Usura e appalti

La mafia calabrese secondo le ultime valutazioni dei servizi segreti

In Calabria, la scena criminale è segnata dalla crescita del fenomeno estorsivo ed usuraio, nonché da un inasprimento della pressione intimidatoria nei confronti delle amministrazioni locali. Le ‘ndrine, attente a scoraggiare forme di collaborazione con la giustizia, restano particolarmente impegnate nel traffico di stupefacenti ed armi e continuano ad evidenziare l’intento di inserirsi nelle attività imprenditoriali e negli appalti di grandi lavori. Sotto questo profilo, particolare vigilanza sarà esercitata negli ingenti investimenti previsti per la realizzazione di importanti opere pubbliche - come il progetto del ponte nello stretto di Messina - sia per quanto concerne programmi a lungo termine, sia per gli interventi a media termine nel campo dei trasporti e delle infrastrutture.
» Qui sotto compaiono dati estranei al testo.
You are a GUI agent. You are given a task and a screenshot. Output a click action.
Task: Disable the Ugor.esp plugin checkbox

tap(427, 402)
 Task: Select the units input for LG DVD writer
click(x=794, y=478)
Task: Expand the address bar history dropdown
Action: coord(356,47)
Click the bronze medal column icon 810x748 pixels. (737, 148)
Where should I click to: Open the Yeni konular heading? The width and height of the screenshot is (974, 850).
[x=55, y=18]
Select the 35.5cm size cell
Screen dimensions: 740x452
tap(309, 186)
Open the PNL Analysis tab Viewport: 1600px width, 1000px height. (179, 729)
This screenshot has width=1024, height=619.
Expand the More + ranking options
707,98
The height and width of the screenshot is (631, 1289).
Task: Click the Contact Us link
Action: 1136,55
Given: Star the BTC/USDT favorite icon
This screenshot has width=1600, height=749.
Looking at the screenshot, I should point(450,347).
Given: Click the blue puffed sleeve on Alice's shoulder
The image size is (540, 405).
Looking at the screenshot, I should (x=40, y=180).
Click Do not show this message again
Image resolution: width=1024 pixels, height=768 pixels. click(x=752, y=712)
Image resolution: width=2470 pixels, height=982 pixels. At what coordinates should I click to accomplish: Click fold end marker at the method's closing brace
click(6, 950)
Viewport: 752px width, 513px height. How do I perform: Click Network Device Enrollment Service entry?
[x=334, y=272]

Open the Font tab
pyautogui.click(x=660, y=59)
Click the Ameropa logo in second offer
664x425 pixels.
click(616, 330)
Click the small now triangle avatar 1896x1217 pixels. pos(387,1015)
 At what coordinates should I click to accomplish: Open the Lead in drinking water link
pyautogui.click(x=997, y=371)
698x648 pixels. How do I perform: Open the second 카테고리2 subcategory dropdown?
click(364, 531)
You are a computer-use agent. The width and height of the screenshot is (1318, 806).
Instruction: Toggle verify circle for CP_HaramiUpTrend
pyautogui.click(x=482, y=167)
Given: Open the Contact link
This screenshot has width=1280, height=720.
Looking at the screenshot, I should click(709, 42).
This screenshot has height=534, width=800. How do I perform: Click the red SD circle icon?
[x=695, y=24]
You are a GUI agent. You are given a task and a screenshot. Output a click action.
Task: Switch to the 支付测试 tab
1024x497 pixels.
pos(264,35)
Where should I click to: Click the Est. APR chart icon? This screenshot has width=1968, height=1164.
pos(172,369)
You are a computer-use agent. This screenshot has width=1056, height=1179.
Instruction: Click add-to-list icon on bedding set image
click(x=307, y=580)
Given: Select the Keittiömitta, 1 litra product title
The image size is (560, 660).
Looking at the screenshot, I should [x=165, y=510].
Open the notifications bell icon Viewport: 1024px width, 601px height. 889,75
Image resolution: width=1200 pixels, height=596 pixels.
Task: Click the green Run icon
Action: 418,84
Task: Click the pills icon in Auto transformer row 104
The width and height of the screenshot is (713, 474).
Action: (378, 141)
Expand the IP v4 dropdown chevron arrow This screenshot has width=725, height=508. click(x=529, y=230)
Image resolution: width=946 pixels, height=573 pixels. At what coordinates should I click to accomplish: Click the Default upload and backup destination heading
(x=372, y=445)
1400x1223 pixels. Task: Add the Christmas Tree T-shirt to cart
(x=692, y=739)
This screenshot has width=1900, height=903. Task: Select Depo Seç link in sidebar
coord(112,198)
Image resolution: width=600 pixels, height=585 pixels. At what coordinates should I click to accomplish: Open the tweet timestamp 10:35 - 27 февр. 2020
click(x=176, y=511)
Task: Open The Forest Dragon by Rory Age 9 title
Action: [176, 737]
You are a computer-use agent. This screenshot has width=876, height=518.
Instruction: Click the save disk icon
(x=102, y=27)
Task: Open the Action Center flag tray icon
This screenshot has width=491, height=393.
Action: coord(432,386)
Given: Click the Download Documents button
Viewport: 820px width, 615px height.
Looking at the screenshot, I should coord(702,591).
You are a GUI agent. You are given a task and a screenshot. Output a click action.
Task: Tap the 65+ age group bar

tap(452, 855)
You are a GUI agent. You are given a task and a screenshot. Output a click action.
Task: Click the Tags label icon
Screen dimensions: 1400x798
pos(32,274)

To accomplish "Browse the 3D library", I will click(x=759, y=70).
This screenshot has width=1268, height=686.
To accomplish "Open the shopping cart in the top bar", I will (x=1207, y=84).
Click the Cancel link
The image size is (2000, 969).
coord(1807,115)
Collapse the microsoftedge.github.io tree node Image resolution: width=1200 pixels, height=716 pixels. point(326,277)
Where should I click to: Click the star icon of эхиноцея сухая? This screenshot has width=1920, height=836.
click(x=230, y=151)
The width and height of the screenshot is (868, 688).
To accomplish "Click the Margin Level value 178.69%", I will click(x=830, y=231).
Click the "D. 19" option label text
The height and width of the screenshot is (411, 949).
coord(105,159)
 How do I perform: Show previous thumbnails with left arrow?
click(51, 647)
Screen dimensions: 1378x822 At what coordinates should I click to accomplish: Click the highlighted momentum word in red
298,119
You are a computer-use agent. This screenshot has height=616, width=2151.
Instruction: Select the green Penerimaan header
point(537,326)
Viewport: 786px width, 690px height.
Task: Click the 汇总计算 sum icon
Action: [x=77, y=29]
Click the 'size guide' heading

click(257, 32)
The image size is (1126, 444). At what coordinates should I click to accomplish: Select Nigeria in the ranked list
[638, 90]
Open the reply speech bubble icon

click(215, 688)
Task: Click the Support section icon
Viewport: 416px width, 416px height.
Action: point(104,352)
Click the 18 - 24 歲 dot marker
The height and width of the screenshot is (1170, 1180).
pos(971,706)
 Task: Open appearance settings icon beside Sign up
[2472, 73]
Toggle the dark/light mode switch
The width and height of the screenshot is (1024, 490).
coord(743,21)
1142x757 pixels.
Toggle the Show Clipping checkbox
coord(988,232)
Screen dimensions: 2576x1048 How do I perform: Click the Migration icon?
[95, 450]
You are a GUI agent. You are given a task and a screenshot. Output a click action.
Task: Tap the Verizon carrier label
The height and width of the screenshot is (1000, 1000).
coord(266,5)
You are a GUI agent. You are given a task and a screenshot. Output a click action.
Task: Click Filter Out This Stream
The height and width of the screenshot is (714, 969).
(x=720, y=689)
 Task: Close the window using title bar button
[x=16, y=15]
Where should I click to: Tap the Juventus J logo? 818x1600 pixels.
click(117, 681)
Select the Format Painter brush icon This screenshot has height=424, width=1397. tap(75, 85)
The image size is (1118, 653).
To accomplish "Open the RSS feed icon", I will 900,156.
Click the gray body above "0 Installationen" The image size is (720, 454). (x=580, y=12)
L’innalzamento del livello di scontro tra clan registrato nel Reggino, potrebbe sottendere una rottura della “pax mafiosa” ed un tentativo di riassetto degli equilibri, analogamente a quanto avviene nelle aree di Catanzaro, Cosenza e Crotone, ove l’azione informativa ha evidenziato l’acuirsi delle tensioni interclaniche e tentativi di espansione di alcune cosche, mentre nel comprensorio di Vibo Valentia la locale criminalità va consolidando l’egemonia nel settore del narcotraffico e nell’infiltrazione negli appalti.